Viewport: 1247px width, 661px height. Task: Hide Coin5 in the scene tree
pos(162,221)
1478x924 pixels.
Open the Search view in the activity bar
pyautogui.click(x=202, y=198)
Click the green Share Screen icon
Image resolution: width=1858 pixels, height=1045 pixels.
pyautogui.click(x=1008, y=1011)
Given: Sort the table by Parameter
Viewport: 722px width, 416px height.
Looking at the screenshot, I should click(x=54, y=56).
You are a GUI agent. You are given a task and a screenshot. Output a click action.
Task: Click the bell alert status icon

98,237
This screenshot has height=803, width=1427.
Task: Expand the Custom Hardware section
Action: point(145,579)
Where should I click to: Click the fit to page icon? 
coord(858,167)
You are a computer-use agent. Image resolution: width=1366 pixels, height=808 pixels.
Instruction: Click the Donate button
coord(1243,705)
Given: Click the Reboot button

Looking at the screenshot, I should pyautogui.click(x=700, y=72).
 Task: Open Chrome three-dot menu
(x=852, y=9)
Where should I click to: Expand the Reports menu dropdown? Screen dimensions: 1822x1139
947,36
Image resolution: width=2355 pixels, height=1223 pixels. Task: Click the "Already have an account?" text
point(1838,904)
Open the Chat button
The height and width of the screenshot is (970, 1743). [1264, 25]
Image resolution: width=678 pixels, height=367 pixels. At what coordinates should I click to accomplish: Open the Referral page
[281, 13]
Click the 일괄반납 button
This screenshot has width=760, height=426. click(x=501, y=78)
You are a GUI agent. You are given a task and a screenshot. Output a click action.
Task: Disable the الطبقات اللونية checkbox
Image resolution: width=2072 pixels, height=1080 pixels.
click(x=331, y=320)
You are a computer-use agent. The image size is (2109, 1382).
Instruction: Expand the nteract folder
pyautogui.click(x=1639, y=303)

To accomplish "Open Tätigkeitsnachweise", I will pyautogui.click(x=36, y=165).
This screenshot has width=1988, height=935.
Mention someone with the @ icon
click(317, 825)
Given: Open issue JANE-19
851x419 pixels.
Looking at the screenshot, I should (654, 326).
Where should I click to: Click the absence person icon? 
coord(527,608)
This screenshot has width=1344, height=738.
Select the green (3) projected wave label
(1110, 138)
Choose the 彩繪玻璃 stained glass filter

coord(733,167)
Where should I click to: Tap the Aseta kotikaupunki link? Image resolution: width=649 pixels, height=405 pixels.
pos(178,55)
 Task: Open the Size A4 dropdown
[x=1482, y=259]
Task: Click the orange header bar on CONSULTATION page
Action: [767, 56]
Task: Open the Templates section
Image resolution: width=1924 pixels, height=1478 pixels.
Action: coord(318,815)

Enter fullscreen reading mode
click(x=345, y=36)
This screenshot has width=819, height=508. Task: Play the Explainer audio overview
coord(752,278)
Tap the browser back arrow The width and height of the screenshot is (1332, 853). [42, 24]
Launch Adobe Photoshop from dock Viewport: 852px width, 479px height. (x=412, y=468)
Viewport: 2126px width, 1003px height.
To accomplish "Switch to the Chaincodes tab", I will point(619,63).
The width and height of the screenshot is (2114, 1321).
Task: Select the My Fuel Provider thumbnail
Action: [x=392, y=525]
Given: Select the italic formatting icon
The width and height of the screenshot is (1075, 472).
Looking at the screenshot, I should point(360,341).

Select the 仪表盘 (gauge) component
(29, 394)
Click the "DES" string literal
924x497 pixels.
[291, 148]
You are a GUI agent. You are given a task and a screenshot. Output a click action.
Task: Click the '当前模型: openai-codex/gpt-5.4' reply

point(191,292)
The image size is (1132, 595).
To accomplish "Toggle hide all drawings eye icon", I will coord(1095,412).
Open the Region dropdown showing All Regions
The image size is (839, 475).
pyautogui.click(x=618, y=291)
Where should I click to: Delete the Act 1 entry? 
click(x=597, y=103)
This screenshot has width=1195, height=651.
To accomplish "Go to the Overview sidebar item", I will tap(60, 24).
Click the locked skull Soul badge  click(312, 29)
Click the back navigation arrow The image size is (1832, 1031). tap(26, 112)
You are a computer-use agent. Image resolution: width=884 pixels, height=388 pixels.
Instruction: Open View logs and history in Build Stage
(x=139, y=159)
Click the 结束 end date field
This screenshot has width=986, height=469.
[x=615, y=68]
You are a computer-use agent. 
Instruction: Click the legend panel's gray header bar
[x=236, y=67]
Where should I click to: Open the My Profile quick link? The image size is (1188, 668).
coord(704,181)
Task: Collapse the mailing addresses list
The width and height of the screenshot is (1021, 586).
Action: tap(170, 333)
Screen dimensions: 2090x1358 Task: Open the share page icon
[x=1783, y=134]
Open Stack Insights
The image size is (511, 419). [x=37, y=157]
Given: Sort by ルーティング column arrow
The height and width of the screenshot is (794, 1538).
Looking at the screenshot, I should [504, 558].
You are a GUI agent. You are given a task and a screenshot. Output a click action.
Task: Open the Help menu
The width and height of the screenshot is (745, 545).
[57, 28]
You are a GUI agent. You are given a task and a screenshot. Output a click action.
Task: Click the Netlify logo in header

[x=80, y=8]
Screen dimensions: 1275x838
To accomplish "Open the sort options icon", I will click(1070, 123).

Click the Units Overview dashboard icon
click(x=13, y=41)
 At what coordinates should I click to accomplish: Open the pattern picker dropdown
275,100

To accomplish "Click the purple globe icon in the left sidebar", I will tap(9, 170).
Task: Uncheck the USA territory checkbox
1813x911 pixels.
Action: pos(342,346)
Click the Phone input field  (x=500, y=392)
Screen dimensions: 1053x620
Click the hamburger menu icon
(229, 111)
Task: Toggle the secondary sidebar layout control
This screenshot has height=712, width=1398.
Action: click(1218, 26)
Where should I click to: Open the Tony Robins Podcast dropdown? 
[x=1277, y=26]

• **Problem to work on**:
Where a line of the data above includes the string "checkbox", pull it out.

• **Task result**:
Task: Disable the الطبقات اللونية checkbox
Task: Uncheck the USA territory checkbox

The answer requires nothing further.